A hearing for James "Butch" Arnold scheduled for Thursday in Wilson County Criminal Court was postponed until Nov. 15 after his attorney filed a motion contesting a decision by the District Attorney's office to deny him pretrial diversion.
The motion marked the second time in recent months a city official under indictment has sought that particular type of leniency.
Pretrial diversion is perhaps most comparable to probation with a defendant agreeing to meet certain court-imposed requirements – making restitution to theft victims as an example – for a specified period of time. If the defendant meets the requirements the charges are dismissed and frequently any record of the charge expunged. If the defendant fails to meet court-ordered requirements, the charge can be reinstated by prosecutors.
Former Lebanon Purchasing Agent Johnny Crudup sought and was denied pretrial diversion by the DA's office on multiple charges of theft arising from his alleged misuse of a city-issued credit card. His attorney appealed the decision to a higher court and lost.
Arnold – who was moved to another city job after the investigation leading to his indictment began – is facing six counts of falsifying records and six counts of forgery for allegedly submitting documents downplaying to state officials the amount of "wastewater … being released into the community untreated," according to a letter Assistant District Attorney Buck Chambers wrote in denying the pretrial diversion request.

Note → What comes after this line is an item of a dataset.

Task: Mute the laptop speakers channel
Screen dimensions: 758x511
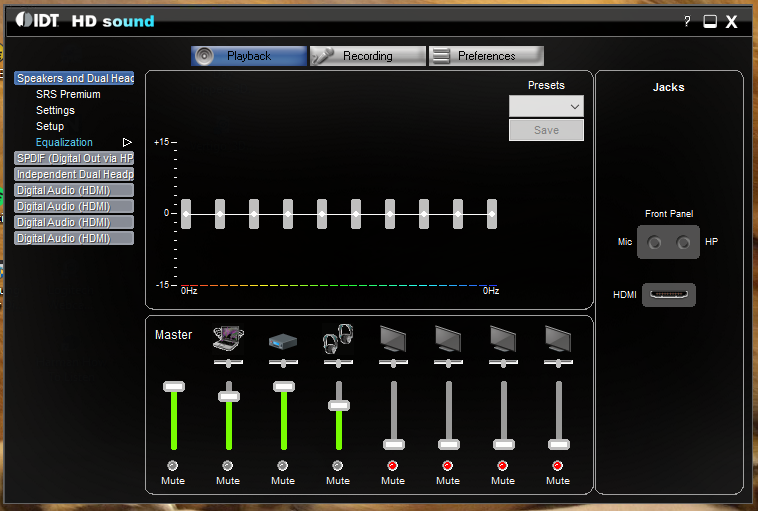Action: 228,466
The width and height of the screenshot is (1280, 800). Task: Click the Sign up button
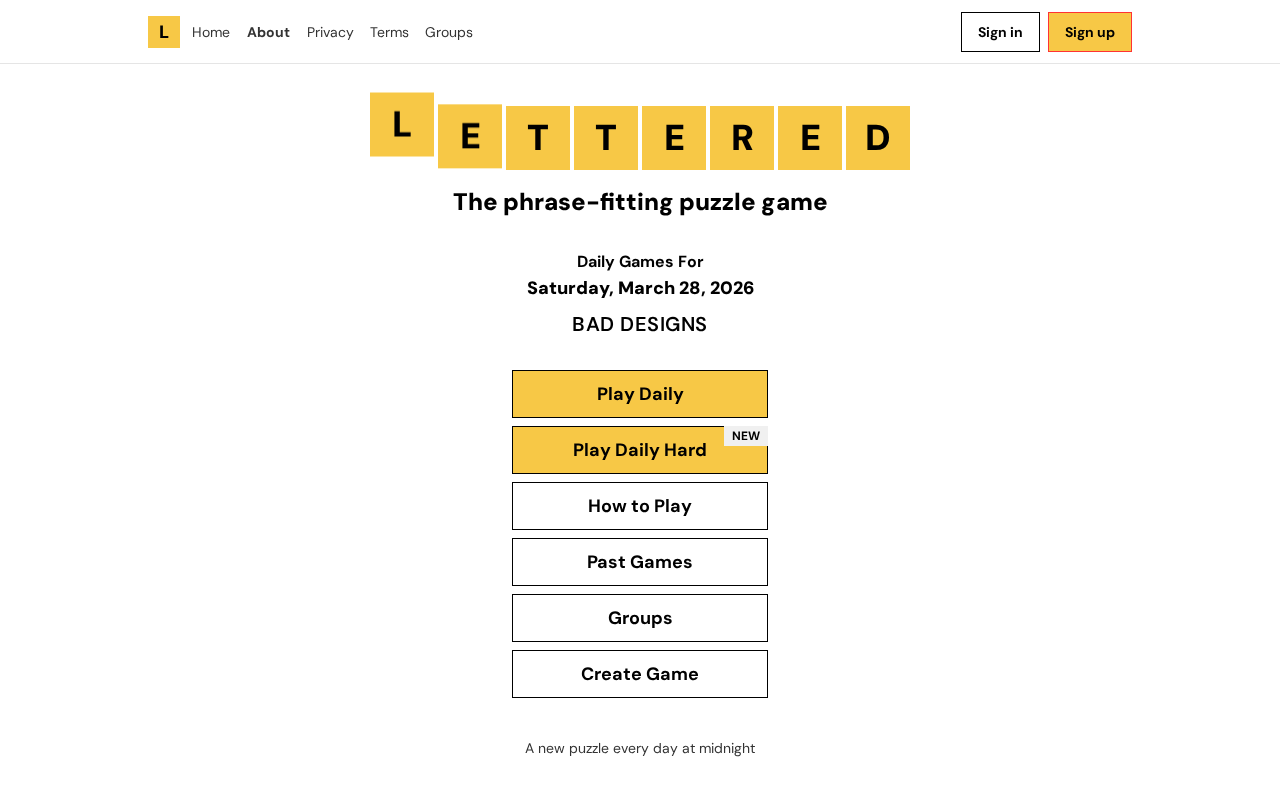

Chambers also cited the number of charges against Arnold in denying the request as well as citing a need for "deterrence."
"The harm to the environment and danger to the people downstream are such that deterrence is important," Chambers wrote.
The prosecutor also rejected an argument Arnold's spotless prior record should weigh in his favor, saying "only persons with his prior history would or should achieve such a responsible position."
But a motion filed by Arnold's attorney, Gary Vandever of Lebanon, called the decision to deny pretrial diversion "arbitrary and an abuse of the District Attorney General's discretion." He claimed the state is holding Arnold's lifetime of good behavior against him.
"The District Attorney General has also denied pretrial diversion since the defendant is a good person … This is an improper basis for denial in that if this reasoning were followed only persons with a poor prior history would be granted pretrial diversion," Vandever stated in the motion.
Vandever, contacted Thursday about the motion, declined to comment.
However in the document filed Sept. 28, the attorney also said the number of charges against Arnold should not be a consideration in the issue, citing a state law which he maintains "provides that multiple offenses do not render a defendant ineligible for pretrial diversion."
The defense motion also charged deterrence should not be an issue in the DA's decision on pretrial diversion.
"Deterrence obviously has little or no relevance in the pretrial diversion setting," the motion stated. "By deliberate design, invocation of the diversion statute awards the consequences of a public prosecution and conviction, and then any 'deterrent effect' on others in the community is intentionally minimized or eliminated. The 'deterrent value' to the individual defendant comes as the result of the program itself, which should be devised to encourage the defendant's rehabilitation … and to ensure he or she will not be subject of criminal charges in the future."
The defendant is charged with falsifying records submitted to the state Department of Environment and Conservation to show compliance with state and federal laws "when in fact wastewater was being released into the community untreated," according to court documents on file.